俺はそっと彼女の体を支え自分が起きると同時に起こしてやる。彼女は、顔を真っ赤にして下を向いてしまった、この辺はいつもの素の彼女だ。疑問に思うのは彼女が良くこんなことが出来たと思うことだ。
「ごめんなさい……」彼女が謝る。
「謝るのは俺の方かも知れないけど……」
ベッドの惨状を見ると、俺は始めての女に対しては、かなり酷いことをしたのでは無いかという事だ。
「痛くない?」
「最初は…すごく辛くて…でも正人さんと一緒になれると思ったら気にならなくなりました」
何か俺の方が悪い事をしたような気になったので治癒魔法をかけてあげる。だいぶん楽になったみたいだ。

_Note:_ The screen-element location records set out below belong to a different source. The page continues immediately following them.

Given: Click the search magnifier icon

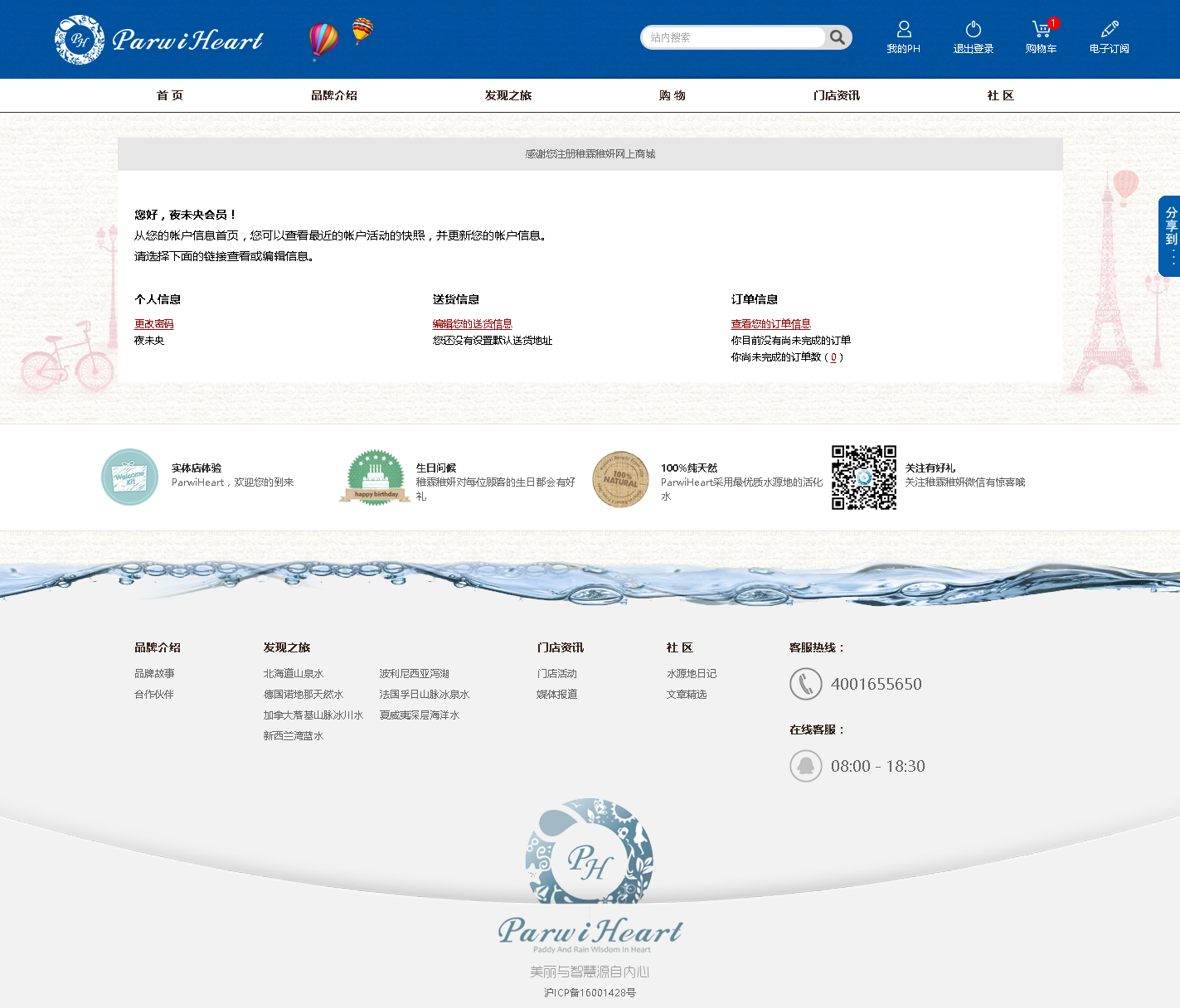Looking at the screenshot, I should coord(838,37).
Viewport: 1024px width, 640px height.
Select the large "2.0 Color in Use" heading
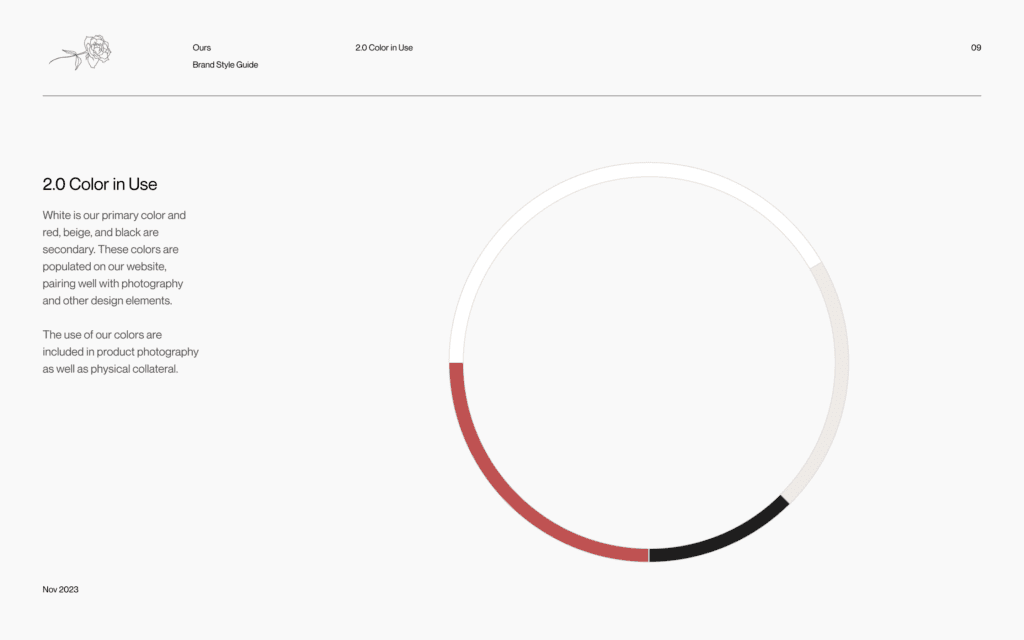100,184
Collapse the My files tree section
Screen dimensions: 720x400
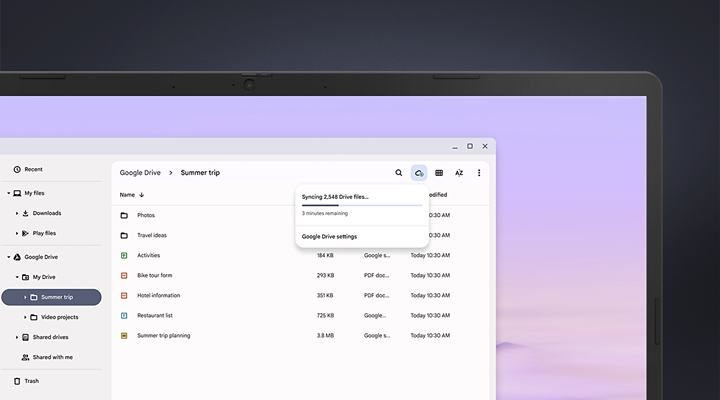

とりあえず落ち着こうと言う事でシャワーを浴びて服を着て、現在はリビングでお茶をしているところだ。
「美月さんが一服盛ったのか…」
彼女ならやりかねんな、眠るだけでなくあちらの方も頑張っちゃう効能のある薬を盛るのは得意そうだ。
美奈は紅い顔をしながら少し不安げに俺の方を見る。きっと、彼女たちが居るのに関係を強要したからだろう。俺の中ではすでに決まっているのだが。
「あー取っ掛かりはともかく結果は、その、なんだ、してしまったからには俺も今更無かった事には出来ないし、する気も無い、彼女たちに相談はしなくてはならないけどな」
「…正人さん」
俺より美奈のほうがお姉さんなんだけど、変身していない素の容姿は亜由美と同じくらいに見える。そのせいか本当は「正人君」なのだろうが、いささか不自然になってしまうのはそのせいか。
(正人……)
早速というかはつゆきからパスで連絡がある、すでに事態は把握してるはずだ。
(亜由美も美奈も正人の大切な人、正人の大切な人は私も同じよ)
どうやら、はつゆきの方はOKのようだ。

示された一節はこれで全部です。